▸ **Task set**
A. In the blog post about tax bureaux and the university, where should faculty or staff direct inquiries about students?
B. Please substitute "Build report" for "Test report" in the records, starting with the line with "Move the Home button down" and going on through the line with "pyautogui.click(x=112, y=422)", and give only those lines with nothing else changed.

▸ **Selected excerpt**
########
Friday, May 9, 2008 at 1:45am

Tax Bureaux and the University
Is it appropriate for the university to bar the tax authorities from receiving information about a student's class schedule?

I received the following notice from an associate dean a couple of days ago:
It has come to my attention that Canada Customs and Revenue Agency has approached an instructor in a large first year course to provide information about a student's examination schedule so that the student could be served with papers, presumably at the examination. (CCRA was clearly fishing. The student in question is not enrolled in that instructor's class.)

There are NO circumstances under which any information about students should be given out to persons outside the university. If faculty or staff receive inquiries of this type, they should direct the questions to the Office of the Registrar.
Does this sound weird to you? Why wouldn't the tax authorities go directly to the registrar in the first place? And if they had already been rebuffed by the registrar, how would they go about selecting various professors for their fishing expedition? Do you think maybe this was a collection agency or something similar?

Monday, April 21, 2008 at 8:15am

New Recruit for York University!
Most Likely the Department of Hydraulic Socionomology
About a month ago, I mentioned that a student in my introductory economics class had sent me e-mail expressing concern because I frequently said insulting things about York University and the students there. She also objected to my spelling of gubmnt. I never met this student, and I also have no idea what she looks like (she was one of 350 in the class).

Today my teaching assistant sent me the grades for the class. My correspondent earned a mark of 39 (out of 100, not out of 40 as one person wondered). I figure she's a prime candidate for York's Sociology department. Jack figures she's likely to sue me for discrimination.
########
▸ **Data in this exercise**

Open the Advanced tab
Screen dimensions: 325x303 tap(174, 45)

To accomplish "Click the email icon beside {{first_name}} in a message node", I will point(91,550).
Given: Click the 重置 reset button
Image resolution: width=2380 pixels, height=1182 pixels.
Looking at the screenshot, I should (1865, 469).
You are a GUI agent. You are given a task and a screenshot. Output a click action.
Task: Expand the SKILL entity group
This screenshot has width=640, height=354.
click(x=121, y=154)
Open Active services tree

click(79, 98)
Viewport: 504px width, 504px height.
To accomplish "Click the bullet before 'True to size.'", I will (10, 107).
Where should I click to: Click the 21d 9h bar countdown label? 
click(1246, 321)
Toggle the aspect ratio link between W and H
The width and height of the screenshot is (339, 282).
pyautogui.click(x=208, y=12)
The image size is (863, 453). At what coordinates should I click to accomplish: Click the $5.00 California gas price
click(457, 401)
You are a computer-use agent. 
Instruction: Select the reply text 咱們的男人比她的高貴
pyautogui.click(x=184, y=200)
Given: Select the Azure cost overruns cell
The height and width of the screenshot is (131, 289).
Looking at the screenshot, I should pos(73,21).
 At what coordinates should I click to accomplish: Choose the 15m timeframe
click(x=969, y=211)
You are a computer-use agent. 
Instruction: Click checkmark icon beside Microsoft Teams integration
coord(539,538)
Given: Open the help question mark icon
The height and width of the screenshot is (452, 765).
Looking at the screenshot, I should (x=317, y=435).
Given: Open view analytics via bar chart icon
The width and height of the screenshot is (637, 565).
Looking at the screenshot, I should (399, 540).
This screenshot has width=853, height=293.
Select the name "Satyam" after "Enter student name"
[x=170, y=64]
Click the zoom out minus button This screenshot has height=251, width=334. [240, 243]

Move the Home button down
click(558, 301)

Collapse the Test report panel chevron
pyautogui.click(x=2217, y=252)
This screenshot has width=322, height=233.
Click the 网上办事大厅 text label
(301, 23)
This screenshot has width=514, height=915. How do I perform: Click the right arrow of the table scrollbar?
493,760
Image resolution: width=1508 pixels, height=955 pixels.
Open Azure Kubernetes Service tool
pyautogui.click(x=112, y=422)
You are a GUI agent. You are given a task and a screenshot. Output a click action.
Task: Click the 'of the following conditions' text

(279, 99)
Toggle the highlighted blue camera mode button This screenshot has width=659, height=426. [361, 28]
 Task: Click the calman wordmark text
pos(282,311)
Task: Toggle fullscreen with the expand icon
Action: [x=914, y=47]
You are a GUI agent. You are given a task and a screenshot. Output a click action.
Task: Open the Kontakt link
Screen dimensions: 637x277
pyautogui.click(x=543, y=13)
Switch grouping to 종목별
########
▸ **Solutions to the problems**
A. To the Office of the Registrar.

B.
Move the Home button down
click(558, 301)

Collapse the Build report panel chevron
pyautogui.click(x=2217, y=252)
This screenshot has width=322, height=233.
Click the 网上办事大厅 text label
(301, 23)
This screenshot has width=514, height=915. How do I perform: Click the right arrow of the table scrollbar?
493,760
Image resolution: width=1508 pixels, height=955 pixels.
Open Azure Kubernetes Service tool
pyautogui.click(x=112, y=422)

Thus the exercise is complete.